Mitochondrial dynamics modulate the MAVS–STING association. (A) HeLa cells were infected or not with SeV H4. After 18 h, mitochondrial and ER morphology were examined by immunofluorescence. (B) HeLa cells were transfected with control, Drp1, Fis1, OPA1 or Mfn1 shRNA. After the selection of transfectants, MAVS was immunoprecipitated (IP) from cell extracts and the association with STING in each condition was examined by immunoblotting (IB). ^*IgG light chain. Data shown are representative of three independent experiments. (C) IFNβ-Luc or NF-κB-Luc reporter plasmids, as well as vMIA, vMIAΔTM, Drp1^K38A or the vector alone, were transfected into the indicated cells. Sixteen hours later cells were infected with SeV H4 for 9 h or transfected with poly I:C for 8 h, and then IFNβ induction and NF-κB activation were assessed. ^***P<0.001, ^**0.001<P<0.01, ^*0.01<P<0.05. NS, not significant (P>0.05). Mitochondrial morphology was also analysed by immunofluorescence. (D) Control HeLa cells (HeLa Myc) or HeLa cells stably expressing Myc-tagged vMIA (HeLa vMIA) were infected with SeV H4. At various time points after infection, p-IRF3, IRF3, p-IκBα and IκBα were analysed in cell extracts by immunoblotting.
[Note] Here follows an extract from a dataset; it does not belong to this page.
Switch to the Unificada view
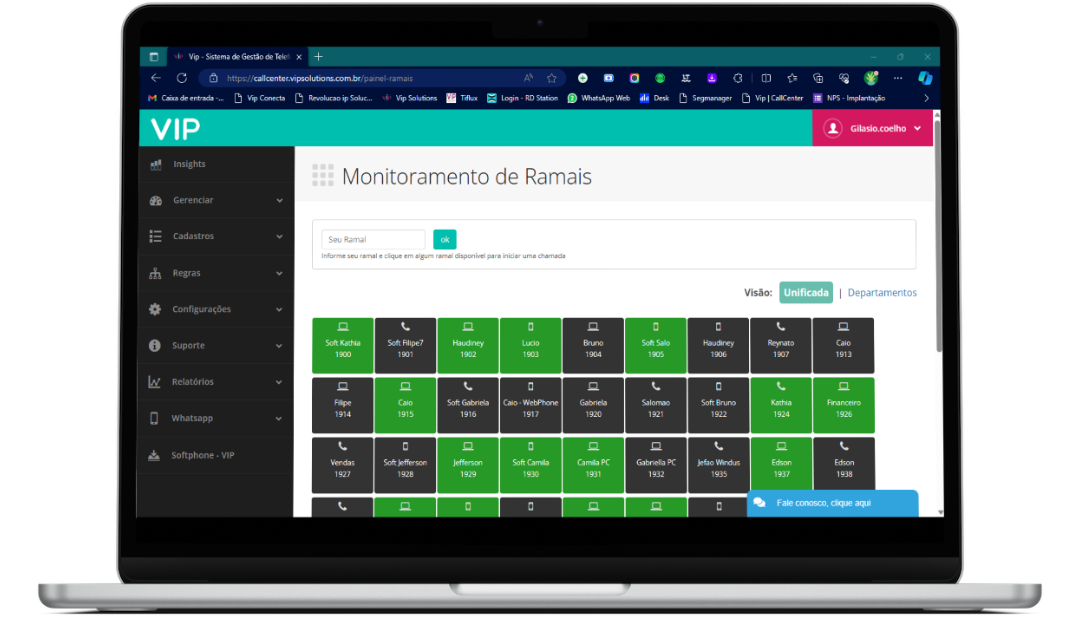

Actin was used as a protein loading control. ^*A probable non-specific protein band. (E) MAVS was immunoprecipitated from cell extracts of control HeLa cells or HeLa cells stably expressing vMIA and the association with STING was examined by immunoblotting. ^*IgG light chain. Data shown are representative of three independent experiments. Drp1, dynamin-related protein 1; ER, endoplasmic reticulum; HEK293, human embryonic kidney 293; IFN, interferon; IgG, immunoglobulin G; IRF, IFN regulatory factor; Luc, luciferase; MAVS, mitochondrial antiviral signalling; Myc, myelocytose; NF-κB, nuclear factor-κB; OPA1, optic atrophy type 1; RLU, relative luciferase unit; SeV, Sendai virus; shRNA, short-hairpin RNA; STING, stimulator of interferon genes; vMIA, viral mitochondria-localized inhibitor of apoptosis.